Kentucky Doctor Dragged from United Airlines Flight Says 'Everything' Is Injured — as CEO Issues New Statement
Dr. David Dao spoke from a Chicago hospital bed about being dragged off of a United Airlines flight
In a statement, his family revealed he is undergoing treatment in a Chicago hospital for his injuries.
“The family of Dr. Dao wants the world to know that they are very appreciative of the outpouring of prayers, concern and support they have received. Currently, they are focused only on Dr. Dao’s medical care and treatment,” said Chicago attorney Stephen L. Golan of Golan Christie Taglia, who along with Chicago aviation attorney Thomas A. Demetrio of Corboy & Demetrio, represents the Dao family.
Dao was violently removed from the aircraft at O’Hare International Airport after he refused to volunteer to give up his seat on an overbooked flight.
Passengers were offered at least $800 to leave the flight and make room for United employees who needed the spots. When no one volunteered, United followed Department of Transportation procedures and randomly chose four customers to exit the aircraft.
While three others left, Dao, claiming to be a doctor, refused — saying he had patients he needed to see in Louisville. Chicago police were then brought in to forcibly remove him.

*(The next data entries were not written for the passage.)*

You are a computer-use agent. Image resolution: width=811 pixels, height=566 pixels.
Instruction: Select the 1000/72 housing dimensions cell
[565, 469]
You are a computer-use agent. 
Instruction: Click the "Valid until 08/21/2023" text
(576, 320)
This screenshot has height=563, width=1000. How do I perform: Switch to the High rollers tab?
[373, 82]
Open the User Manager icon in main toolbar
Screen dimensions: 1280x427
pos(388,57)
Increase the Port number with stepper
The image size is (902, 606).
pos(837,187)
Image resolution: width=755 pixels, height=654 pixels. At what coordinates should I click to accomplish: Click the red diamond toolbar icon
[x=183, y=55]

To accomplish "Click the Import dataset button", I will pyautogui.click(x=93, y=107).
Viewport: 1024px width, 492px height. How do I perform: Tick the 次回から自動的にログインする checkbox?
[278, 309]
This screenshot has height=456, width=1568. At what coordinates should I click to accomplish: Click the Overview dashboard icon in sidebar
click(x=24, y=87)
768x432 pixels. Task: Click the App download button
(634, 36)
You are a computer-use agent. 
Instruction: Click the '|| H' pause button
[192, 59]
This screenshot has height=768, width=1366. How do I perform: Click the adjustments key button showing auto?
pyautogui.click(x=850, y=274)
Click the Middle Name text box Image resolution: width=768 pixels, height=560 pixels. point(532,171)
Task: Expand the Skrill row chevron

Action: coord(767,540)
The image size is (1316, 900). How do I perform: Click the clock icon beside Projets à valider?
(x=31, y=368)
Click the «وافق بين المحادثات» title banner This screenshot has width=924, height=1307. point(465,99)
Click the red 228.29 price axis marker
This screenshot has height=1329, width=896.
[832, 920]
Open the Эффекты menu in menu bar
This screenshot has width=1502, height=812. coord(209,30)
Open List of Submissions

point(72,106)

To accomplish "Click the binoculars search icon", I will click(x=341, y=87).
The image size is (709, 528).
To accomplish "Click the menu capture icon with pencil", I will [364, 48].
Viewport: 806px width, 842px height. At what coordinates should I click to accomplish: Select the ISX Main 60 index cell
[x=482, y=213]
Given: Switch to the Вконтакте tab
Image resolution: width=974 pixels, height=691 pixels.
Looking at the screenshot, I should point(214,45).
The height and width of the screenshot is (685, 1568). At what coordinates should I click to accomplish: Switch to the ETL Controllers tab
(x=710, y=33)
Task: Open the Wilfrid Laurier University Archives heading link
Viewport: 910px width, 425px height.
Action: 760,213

The horrifying footage quickly drew the ire of the Twittersphere and United Airlines has been the focus of the Internet’s fury since.
Now, United Airlines CEO Oscar Munoz has promised that the company will “do better.”
“The truly horrific event that occurred on this flight has elicited many responses from all of us: outrage, anger, disappointment,” Munoz said in the statement. “I share all of those sentiments, and above all: my deepest apologies for what happened.”
He added: “Like you, I continue to be disturbed by what happened on this flight and I deeply apologize to the customer forcibly removed and to all the customers aboard,” Munoz continued. “No one should ever be mistreated this way.”
In an email to employees on Monday, the United Airlines CEO faulted Dao for being “disruptive and belligerent.”
Now, the CEO seems to be backtracking in his most recent declaration, stating, “I want you to know that we take full responsibility and we will work to make it right.”
Munoz promised a “thorough review” of the incident, including the actions of Chicago Aviation officers.
“It’s never too late to do the right thing,” he said in the statement.
“I don’t think anyone looks at that video and isn’t a little disturbed that another human being is treated that way,” Spicer said.